_Task description:_
Once you find the line containing "HIGH END (783, 110)", please retype it and every line after it to the end of the entries, exactly and with nothing added.

START Source data

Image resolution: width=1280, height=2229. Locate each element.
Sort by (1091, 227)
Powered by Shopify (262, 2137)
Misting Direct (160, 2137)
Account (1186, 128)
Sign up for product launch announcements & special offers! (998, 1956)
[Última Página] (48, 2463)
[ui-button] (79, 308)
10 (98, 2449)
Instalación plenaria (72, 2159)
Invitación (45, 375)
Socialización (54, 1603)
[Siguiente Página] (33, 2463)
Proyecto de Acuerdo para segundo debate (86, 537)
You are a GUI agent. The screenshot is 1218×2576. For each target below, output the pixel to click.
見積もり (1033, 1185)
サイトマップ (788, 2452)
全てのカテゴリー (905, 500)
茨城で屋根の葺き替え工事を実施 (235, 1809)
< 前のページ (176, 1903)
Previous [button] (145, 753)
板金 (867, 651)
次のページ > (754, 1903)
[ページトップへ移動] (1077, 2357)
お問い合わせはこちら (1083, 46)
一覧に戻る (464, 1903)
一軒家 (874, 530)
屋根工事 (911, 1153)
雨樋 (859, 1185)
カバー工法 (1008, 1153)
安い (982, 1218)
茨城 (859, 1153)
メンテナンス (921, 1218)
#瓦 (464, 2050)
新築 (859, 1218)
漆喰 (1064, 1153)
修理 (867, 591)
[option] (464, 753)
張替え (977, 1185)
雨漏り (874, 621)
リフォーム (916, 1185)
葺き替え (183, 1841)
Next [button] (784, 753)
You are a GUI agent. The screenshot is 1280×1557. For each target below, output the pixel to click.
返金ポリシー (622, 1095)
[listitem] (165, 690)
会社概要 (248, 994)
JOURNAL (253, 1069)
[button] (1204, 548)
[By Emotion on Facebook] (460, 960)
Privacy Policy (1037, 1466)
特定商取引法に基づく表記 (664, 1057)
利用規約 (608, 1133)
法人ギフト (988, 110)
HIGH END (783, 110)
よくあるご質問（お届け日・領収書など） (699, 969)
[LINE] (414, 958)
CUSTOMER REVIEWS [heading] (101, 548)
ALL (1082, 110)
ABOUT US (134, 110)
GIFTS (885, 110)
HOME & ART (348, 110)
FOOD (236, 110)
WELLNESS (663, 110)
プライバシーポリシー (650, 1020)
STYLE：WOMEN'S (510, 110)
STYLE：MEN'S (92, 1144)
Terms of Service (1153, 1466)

END Source data

_Answer below:_
HIGH END (783, 110)
よくあるご質問（お届け日・領収書など） (699, 969)
[LINE] (414, 958)
CUSTOMER REVIEWS [heading] (101, 548)
ALL (1082, 110)
ABOUT US (134, 110)
GIFTS (885, 110)
HOME & ART (348, 110)
FOOD (236, 110)
WELLNESS (663, 110)
プライバシーポリシー (650, 1020)
STYLE：WOMEN'S (510, 110)
STYLE：MEN'S (92, 1144)
Terms of Service (1153, 1466)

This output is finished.